Page excerpt:
━━━━━━━━━━━━━━━━━━━━━━━━━━━━━━

Reproducibility Checklist¶

A reproducibility checklist is a structured, binary-scored verification that an experiment, model, or analysis can be independently reproduced. Complete this checklist before submitting a work product for FCC Critique or before sharing results with any sibling ecosystem. Every item links to the open-science artifact (OPEN-SCI-001 through OPEN-SCI-010) where the supporting detail belongs; the checklist itself is a pointer-rich summary, not a substitute for the underlying documentation.

Template¶

Section 1: Checklist Metadata¶

Instructions: Assign a stable checklist ID, identify the artifact under review, and name the reviewer who will verify the claims. The related-templates table is mandatory — dangling checklists without linked cards are rejected at Critique.

Field	Value
Checklist ID	`[FILL — e.g. REPRO-2026-001]`
Artifact under review	`[FILL]`
Author(s)	`[FILL]`
Reviewer	`[FILL]`
Date completed	`[FILL]`
Preregistration (OPEN-SCI-001)	`[Link / N/A]`
Model Card (OPEN-SCI-004a)	`[Link / N/A]`
Dataset Card (OPEN-SCI-004b)	`[Link / N/A]`

Section 2: Method & Data¶

Instructions: Tick each item only when the corresponding evidence is committed and traceable. Use the Notes field for any partial compliance or deliberate exception.

━━━━━━━━━━━━━━━━━━━━━━━━━━━━━━

Given records:
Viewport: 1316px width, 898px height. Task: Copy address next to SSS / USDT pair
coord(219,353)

━━━━━━━━━━━━━━━━━━━━━━━━━━━━━━

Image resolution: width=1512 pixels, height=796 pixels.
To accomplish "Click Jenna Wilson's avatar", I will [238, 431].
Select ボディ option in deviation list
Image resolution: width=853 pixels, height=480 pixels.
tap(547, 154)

━━━━━━━━━━━━━━━━━━━━━━━━━━━━━━

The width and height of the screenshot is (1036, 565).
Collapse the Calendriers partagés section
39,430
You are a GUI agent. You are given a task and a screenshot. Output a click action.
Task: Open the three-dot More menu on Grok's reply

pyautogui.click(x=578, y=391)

━━━━━━━━━━━━━━━━━━━━━━━━━━━━━━

Things to do:
- a) Answer these from the reproducibility checklist page:
(i) Which range of open-science artifacts do the checklist items link to?
(ii) What happens at Critique to checklists without linked cards?
(iii) In Section 2, when may an item be ticked?
- b) Carry on the reproducibility checklist page, starting right after its last sentence.

Results in order:
- a)
(i) OPEN-SCI-001 through OPEN-SCI-010.
(ii) They are rejected.
(iii) Only when the corresponding evidence is committed and traceable.

- b)
Pseudocode or algorithm description provided (not just prose)
All assumptions stated formally
Hypotheses distinguished from established facts (no HARKing)
Dataset Card completed for every dataset used
Data splits documented (percentages, stratification method)
No data leakage between train and test verified

Section 3: Experimental Setup¶

Instructions: Pin every stochastic or environment-sensitive input. "Pinned" means a committed file or hash, not an ambient shell environment.

All hyperparameters listed with selection rationale
Random seeds specified for every stochastic operation
Hardware documented (GPU/CPU, memory, accelerator count)
Software versions pinned (lockfile or pyproject.toml)
Environment reproducible via Docker / conda / venv
Configuration files committed (not just CLI flags)

Section 4: Results & Compute¶

Instructions: Confirm uncertainty quantification is present and that compute + carbon footprints are declared.

Error bars or confidence intervals reported for key metrics
Effect sizes reported alongside p-values
Results disaggregated by relevant factors
Negative results documented and not suppressed
Total compute time documented
Energy / carbon estimate provided

Section 5: Ethics & Governance¶

Instructions: These gates must close before promotion — every item traces to an EU AI Act or NIST AI RMF requirement in src/fcc/data/compliance/.

Bias assessment completed (link to Model Card §5)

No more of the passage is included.